DUBAI: As we marked the 150th birth anniversary of Mahatma Gandhi today, I can’t help recall a bizarre experience that dates back to my days as a journalist with The Pioneer newspaper in the late 1990s.
Following his assassination by Nathuram Godse on January 30, 1948, Gandhi was cremated with full state honours in New Delhi.
Respecting the wishes of the man revered by Indians as the apostle of non-violence and Father of the Nation, his devotees scooped his ashes from the burning funeral pyre and poured it into urns so that they could be sent across various states in the country for immersion in holy rivers as per Hindu custom.
Call it carelessness, covetousness or what you may, but by a strange turn of events, the ashes meant for the eastern Indian state of Odisha (then Orissa) were never given back to nature and somehow ended up in a bank vault in the city of Cuttack.
Apparently, they were kept aside for use in a monument, but were forgotten and remained sealed and locked in a wooden box in the bank's strong room for nearly 50 years.
After a prolonged legal battle, Gandhi’s grandson Tushar Gandhi got possession of the urn and was now on his way to the north Indian city of Allahabad to immerse the ashes in Sangam, the confluence of three of India’s’ holiest rivers — Ganges, Yamuna and the mythical Saraswati.
As a budding reporter, my job was to accompany Tushar on the 19-hour train journey and report on the historic event, which had drawn journalists from all over the world to Allahabad, once regarded as the “Oxford of the East” for its famous university.
Also on board were armed police personnel, the registrar of the Orissa High court and a senior official of the State Bank of India, in accordance with the court order.
Slogans like ‘Long Live the Mahatma’ rent the air as the train carrying the last remains of Gandhi chugged into the Allahabad railway station, its final destination, at 9.30pm — nearly two hours behind schedule on January 29, 1997.
I watched in awe as thousands of Gandhi supporters gathered at the railway station jostled with each other to catch a glimpse of the red wooden box containing the ashes.
Around midnight, the box was transported by a police convoy to a nearby government guesthouse, where musicians and preachers of different faiths — including Hindus, Muslims, Sikhs and Christians — sang hymns that were once sung by Gandhi.
Huge crowds thronged the place the following morning as people from various corners of the city turned up to pay their tributes to the great leader.
Later that afternoon, we boarded a motorboat to reach a wooden platform specially erected for the media in the middle of the river. Bang opposite us was another, much bigger stage carrying Tushar, several Hindu priests and scores of dignitaries including, if memory serves me right, the then Uttar Pradesh governor Romesh Bhandari, federal ministers Chaturanan Mishra and Jnaneshwar Mishra.
Barely a few metres separated the two stages. At the anointed hour, Tushar, his wife Sonal and two children stood up with the blackened copper urn that had remained sealed since 1948.
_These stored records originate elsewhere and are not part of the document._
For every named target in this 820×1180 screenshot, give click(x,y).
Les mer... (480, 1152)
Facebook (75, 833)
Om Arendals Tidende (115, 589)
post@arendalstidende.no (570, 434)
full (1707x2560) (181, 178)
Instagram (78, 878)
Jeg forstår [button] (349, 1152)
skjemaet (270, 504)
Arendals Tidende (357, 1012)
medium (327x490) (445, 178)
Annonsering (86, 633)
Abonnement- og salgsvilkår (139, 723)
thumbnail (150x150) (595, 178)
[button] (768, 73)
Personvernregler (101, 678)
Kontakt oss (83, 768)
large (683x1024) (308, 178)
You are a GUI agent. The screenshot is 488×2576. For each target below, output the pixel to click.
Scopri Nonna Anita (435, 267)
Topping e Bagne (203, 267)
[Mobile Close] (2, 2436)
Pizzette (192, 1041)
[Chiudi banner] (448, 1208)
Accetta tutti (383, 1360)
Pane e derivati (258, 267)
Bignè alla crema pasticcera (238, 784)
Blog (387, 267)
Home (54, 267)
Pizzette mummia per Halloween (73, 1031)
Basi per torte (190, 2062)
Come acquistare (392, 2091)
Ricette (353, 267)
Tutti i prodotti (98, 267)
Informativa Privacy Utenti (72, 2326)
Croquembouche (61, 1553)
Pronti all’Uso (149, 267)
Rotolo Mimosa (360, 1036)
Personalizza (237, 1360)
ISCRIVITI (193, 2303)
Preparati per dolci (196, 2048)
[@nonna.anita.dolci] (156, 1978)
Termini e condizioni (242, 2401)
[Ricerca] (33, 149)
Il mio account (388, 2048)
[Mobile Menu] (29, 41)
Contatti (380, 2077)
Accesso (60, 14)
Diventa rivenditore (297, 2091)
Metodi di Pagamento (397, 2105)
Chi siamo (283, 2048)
It was the moment we had been waiting for. As we stiffened to attention and the photographers readied their cameras, Tushar opened the urn amid chanting of shlokas from the Vedas and other Hindu scriptures. Just then, a gale of wind swept across the river and Gandhi’s ashes flew right in our faces.
I was standing in front and remember swallowing a fair bit of it. As I doubled over coughing, a visiting foreign journalist remarked jestfully: “Mate, you just tasted Gandhi.”